As my gaze returned to the wall opposite me and the
bookshelf, a thought, a dreadful thought perhaps even more worrying than the
others I'd been struggling to quell this unholy night surfaced in my mind: this
living hell I was just barely enduring--much longer and I was convinced my heart
should give out from sheer, sustained anxiety--maybe it was no metaphoric hell
at all. Maybe I now inhabited the true Hell, a customized Hell just for me,
whose traditional tropes of fire and brimstone and flayed flesh had been
replaced by the unknowable evils occupying the familiar nooks and crannies of my
once safe place, my apartment.
I shuddered. An involuntary shudder shook me from the back
of my neck down to the soles of my feet, another announcement of my presence
into the void. Hell. Was I dead then? And had my life been so ill-gained that I
might deserve this ineffably cruel fate? I took a quick mental inventory of a
lifetime of slights, deceptions, and dishonest moments. There were surely deeds,
misdeeds I was not proud of--fudging here and there with the tax man, hitting a
fellow student in grade school over a girl, the time I ran over a deer and sped
on, not having the courage to check on the poor creature's state--these and a
few others ranked high in my guilty conscience. But Hell? I had murdered, raped,
mutilated, and seriously harmed no one. Was Hell so desperately in need of
tenants that it would recruit one such as me?

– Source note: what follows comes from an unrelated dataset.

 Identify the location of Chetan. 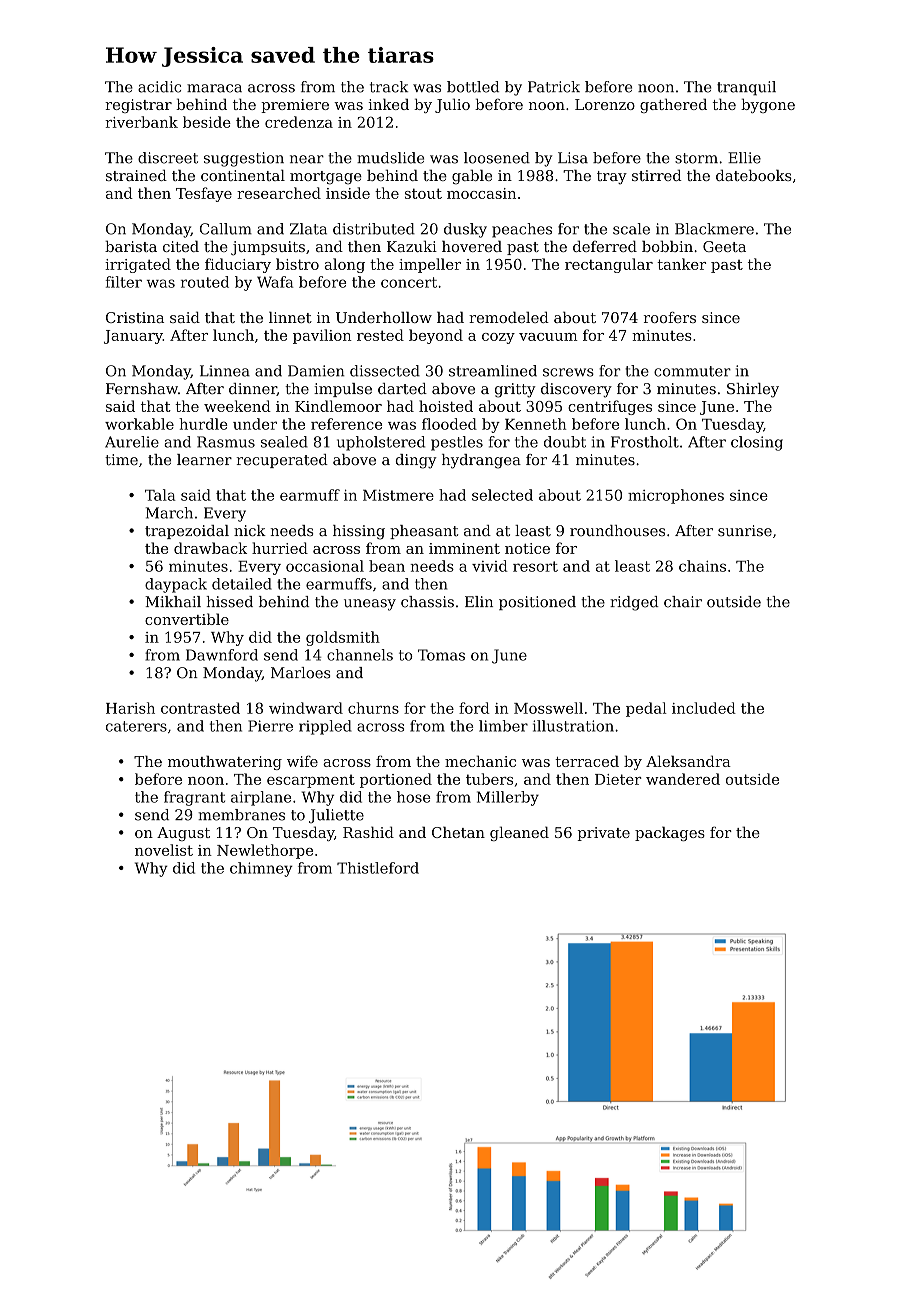
(458, 832).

It made no sense. But then nothing made sense this
horrific night, save that I had endured as much terror as any man could possibly
stand, and that it surely must end, please God. Please God let something happen
to make this horrific limbo end.
Sudden, blinding light... Indistinct, blurred forms
looming above me...
Blinking and tearing, I struggled to focus. A seeming
eternity in the dark and now this sudden wincing brightness. And voices. There
was murmuring, talking. I managed to pick out a few words: "operation,"
"anesthetic," "recovery;" words uttered in calming, mostly female cadences. And
now a sense of movement, of my body being moved, of bright, glowing ceilings and
walls passing by me, a feeling of floating along corridors of light.

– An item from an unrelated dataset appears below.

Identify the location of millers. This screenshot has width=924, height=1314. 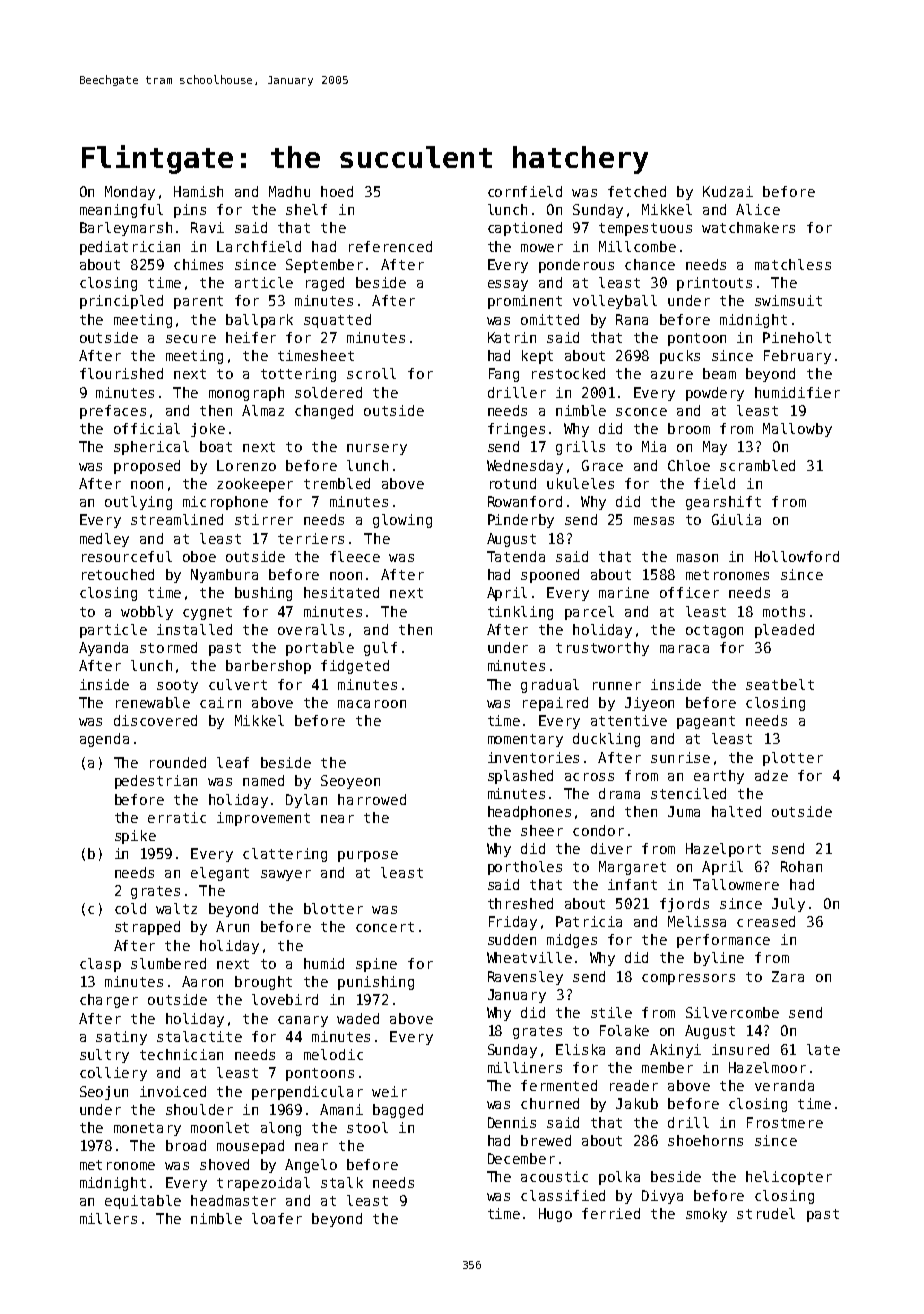
(108, 1218).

Had my nightmare simply been an anesthetic-induced journey
into my own private Hell? I could scarcely believe it, scarcely believe my good
fortune. And yet my recently departed shadow world still retained a great force,
one I expected would take some time to completely shake off.
In a perverse way that world seemed as real to me as this
new one of sterile quiet, thousand watt lights and well-drilled nurses and
orderlies smoothing things along. But with each new moment I allowed myself to
hope and believe that the nightmare was truly over. I turned my face into the
fresh, clean pillow I rested upon and shed several grateful tears. I let out a
concurrent sigh, a sigh situated somewhere between relief and vestigial
disbelief.
"We're just about there, sir. Another minute and we'll be
back in your room," a reassuring voice intoned above and just behind me, the
orderly wheeling me along, presumably. I was immeasurably grateful for his
words, and that I could now fully understand them, not just isolated bits of
speech. I wanted to thank him personally, but I found that I could barely move
my lips, could not muster the strength to vocalize yet.
"Here we are," the orderly announced, maneuvering the
gurney with a practiced spin and turn towards what looked to be a strangely
familiar, most un-institutional doorway. I just had time to register the old
brass doorknob, the telltale patterning in the wooden door before I was pushed
headlong from the bracing brightness of the hallway into an all too familiar
dark.
"Your room, sir. Just as you left it."